Non-perturbative renormalization constants and light quark masses

TL;DR

This paper reports a comprehensive non-perturbative calculation of renormalization constants for quark operators using multiple methods, leading to precise determinations of strange and light quark masses after continuum extrapolation.

Contribution

It introduces a new non-perturbative renormalization technique based on short-distance lattice correlation functions and applies it to determine quark masses.

Findings

Quark masses: ms^msbar(2 GeV) = 106 ± 2 ± 8 MeV

Light quark mass: ml^msbar(2 GeV) = 4.4 ± 0.1 ± 0.4 MeV

Consistent results across different renormalization methods

Abstract

We present the results of an extensive non-perturbative calculation of the renormalization constants of bilinear quark operators for the non-perturbatively O(a)-improved Wilson action.
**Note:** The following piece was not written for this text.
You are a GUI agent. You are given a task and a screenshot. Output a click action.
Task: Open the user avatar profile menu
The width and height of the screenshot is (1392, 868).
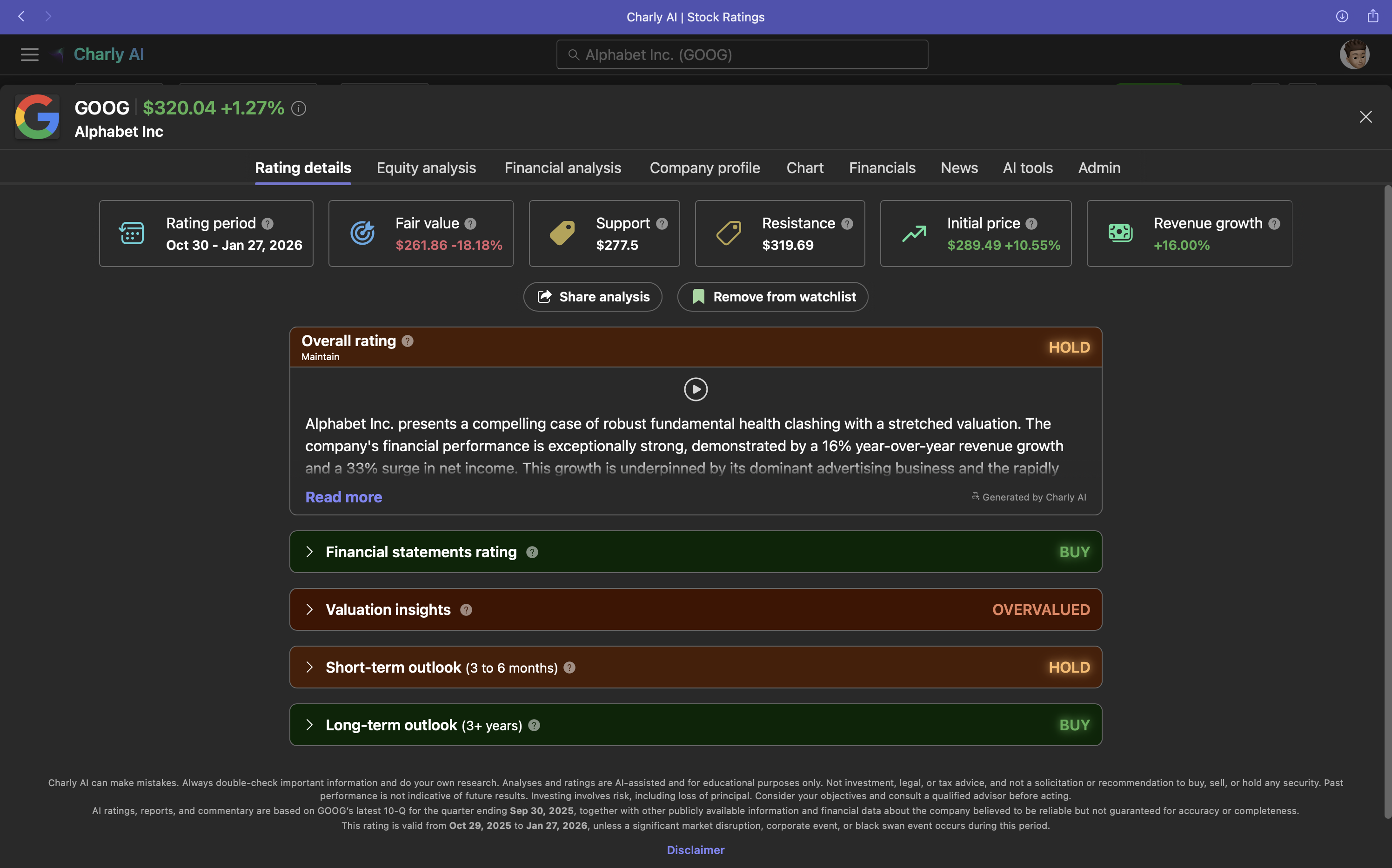click(1354, 54)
The results are obtained at four values of the lattice coupling, by using the RI/MOM and the Ward identities methods. A new non-perturbative renormalization technique, which is based on the study of the lattice correlation functions at short distance in x-space, is also numerically investigated. We then use our non-perturbative determination of the quark mass renormalization constants to compute the values of the strange and the average up/down quark masses. After performing an extrapolation to the continuum limit, we obtain ms^msbar(2 GeV) = (106 +- 2 +- 8) MeV and ml^msbar(2 GeV)=(4.4 +- 0.1 +- 0.4) MeV.